_Directive_.
Edit the records starting at the line that contains "653x403 pixels. At" and ending at the end of the records, replacing "volumes" with "containers" and leaving all else unchanged. Give only those lines.

--- Start Extracted data ---

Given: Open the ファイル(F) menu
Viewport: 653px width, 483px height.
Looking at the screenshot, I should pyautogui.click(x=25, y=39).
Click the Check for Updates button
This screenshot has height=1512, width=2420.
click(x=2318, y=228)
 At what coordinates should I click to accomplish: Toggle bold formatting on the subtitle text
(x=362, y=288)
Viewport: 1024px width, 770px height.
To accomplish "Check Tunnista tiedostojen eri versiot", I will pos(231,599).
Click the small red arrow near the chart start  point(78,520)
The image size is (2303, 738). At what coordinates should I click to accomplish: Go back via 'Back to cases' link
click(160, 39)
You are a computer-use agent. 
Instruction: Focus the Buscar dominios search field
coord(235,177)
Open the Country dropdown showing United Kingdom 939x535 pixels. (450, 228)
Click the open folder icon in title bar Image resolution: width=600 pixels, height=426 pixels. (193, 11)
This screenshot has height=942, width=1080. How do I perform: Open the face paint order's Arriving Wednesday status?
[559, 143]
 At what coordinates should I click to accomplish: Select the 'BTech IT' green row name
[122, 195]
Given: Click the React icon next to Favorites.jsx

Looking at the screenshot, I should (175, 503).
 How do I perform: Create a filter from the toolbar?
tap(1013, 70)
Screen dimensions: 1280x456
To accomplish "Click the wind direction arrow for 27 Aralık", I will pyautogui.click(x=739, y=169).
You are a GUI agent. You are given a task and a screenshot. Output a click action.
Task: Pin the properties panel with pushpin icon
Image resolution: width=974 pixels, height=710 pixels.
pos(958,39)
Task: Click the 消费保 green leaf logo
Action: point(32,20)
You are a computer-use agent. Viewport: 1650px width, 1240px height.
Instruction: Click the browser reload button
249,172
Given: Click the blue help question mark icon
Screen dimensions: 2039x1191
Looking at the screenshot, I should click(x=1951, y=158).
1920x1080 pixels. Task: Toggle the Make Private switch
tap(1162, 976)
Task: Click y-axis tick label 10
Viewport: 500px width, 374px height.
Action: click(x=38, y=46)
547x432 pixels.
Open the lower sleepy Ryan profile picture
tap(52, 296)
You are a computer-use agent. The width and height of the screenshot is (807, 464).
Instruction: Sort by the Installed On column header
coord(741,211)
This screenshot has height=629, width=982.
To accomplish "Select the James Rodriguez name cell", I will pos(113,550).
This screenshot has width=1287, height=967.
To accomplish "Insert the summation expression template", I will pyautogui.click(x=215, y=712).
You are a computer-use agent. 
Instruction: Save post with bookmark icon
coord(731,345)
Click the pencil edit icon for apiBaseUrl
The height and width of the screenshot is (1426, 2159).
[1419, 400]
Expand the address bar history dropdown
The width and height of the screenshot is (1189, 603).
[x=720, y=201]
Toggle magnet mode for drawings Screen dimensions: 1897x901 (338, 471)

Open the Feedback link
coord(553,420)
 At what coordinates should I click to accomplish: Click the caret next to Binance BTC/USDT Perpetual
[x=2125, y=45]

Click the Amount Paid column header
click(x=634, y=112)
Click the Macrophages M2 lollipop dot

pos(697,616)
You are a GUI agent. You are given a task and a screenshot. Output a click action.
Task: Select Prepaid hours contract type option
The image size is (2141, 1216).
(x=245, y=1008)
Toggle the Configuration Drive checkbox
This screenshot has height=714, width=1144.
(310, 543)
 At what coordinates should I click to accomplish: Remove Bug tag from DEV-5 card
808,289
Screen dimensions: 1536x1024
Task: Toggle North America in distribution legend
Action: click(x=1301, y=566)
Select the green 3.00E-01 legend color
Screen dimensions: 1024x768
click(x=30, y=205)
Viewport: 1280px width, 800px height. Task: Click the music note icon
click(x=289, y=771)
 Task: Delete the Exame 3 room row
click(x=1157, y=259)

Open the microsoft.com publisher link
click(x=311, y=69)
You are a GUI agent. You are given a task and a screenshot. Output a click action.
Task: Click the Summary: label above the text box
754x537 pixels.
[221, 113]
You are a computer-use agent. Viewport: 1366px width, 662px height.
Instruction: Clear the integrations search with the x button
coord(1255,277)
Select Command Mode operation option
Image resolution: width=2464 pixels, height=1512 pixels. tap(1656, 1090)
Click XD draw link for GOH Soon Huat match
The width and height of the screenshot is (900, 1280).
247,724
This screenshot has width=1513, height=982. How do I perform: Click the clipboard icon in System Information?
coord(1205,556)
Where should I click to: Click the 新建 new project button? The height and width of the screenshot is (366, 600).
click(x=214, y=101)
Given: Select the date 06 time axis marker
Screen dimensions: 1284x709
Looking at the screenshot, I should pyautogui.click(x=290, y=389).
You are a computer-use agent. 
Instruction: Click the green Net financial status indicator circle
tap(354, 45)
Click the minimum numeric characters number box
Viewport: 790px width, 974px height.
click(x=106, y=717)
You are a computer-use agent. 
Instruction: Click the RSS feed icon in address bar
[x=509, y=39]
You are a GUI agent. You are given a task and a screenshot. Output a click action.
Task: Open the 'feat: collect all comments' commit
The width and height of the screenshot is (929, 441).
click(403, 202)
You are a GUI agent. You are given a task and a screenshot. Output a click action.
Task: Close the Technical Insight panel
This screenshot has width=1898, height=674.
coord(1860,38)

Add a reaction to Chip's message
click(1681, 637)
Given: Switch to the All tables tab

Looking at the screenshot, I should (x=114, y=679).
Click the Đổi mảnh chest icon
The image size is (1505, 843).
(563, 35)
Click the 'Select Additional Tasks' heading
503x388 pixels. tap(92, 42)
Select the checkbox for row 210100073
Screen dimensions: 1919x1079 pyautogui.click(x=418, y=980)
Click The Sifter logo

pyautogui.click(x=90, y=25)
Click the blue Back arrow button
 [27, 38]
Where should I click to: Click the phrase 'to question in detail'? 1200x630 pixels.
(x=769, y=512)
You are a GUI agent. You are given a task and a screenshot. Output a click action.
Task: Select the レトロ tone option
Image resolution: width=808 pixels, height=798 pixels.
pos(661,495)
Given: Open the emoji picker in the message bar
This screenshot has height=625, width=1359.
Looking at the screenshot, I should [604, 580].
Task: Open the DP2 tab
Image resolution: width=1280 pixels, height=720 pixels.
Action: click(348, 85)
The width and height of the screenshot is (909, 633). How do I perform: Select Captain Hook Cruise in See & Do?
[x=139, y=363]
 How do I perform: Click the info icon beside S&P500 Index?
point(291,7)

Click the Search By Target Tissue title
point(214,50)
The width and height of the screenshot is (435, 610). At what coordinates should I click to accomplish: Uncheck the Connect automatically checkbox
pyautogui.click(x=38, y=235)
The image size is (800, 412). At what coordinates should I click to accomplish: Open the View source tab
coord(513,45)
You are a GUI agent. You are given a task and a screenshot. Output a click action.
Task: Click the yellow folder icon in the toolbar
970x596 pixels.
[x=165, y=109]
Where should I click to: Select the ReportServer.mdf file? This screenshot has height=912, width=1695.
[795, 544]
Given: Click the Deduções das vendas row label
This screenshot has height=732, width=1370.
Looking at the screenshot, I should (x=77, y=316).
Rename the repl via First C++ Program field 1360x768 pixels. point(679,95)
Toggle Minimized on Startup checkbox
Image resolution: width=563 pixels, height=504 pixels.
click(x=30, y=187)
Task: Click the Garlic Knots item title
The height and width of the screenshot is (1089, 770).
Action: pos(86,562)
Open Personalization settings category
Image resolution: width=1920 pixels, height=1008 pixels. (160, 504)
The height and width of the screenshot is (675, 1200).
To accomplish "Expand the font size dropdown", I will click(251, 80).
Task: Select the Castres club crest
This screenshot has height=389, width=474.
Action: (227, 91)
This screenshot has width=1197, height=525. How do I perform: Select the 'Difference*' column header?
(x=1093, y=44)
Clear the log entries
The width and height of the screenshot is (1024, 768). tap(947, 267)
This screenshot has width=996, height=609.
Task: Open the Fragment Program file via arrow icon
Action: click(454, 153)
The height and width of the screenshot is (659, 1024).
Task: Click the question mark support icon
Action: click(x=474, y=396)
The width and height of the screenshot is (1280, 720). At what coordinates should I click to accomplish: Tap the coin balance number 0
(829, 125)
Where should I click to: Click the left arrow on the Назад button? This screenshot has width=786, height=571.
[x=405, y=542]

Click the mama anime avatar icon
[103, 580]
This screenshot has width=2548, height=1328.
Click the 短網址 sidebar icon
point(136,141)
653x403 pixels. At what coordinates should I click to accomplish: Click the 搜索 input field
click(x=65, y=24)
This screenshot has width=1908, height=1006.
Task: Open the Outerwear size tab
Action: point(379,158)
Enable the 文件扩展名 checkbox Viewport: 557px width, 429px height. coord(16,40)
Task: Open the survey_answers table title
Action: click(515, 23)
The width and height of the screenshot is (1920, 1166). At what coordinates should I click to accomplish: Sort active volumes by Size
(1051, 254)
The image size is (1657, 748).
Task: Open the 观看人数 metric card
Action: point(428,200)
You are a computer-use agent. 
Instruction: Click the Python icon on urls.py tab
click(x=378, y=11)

--- End Extracted data ---

_Solution to the exercise_.
653x403 pixels. At what coordinates should I click to accomplish: Click the 搜索 input field
click(x=65, y=24)
This screenshot has width=1908, height=1006.
Task: Open the Outerwear size tab
Action: point(379,158)
Enable the 文件扩展名 checkbox Viewport: 557px width, 429px height. coord(16,40)
Task: Open the survey_answers table title
Action: click(515, 23)
The width and height of the screenshot is (1920, 1166). At what coordinates should I click to accomplish: Sort active containers by Size
(1051, 254)
The image size is (1657, 748).
Task: Open the 观看人数 metric card
Action: point(428,200)
You are a computer-use agent. 
Instruction: Click the Python icon on urls.py tab
click(x=378, y=11)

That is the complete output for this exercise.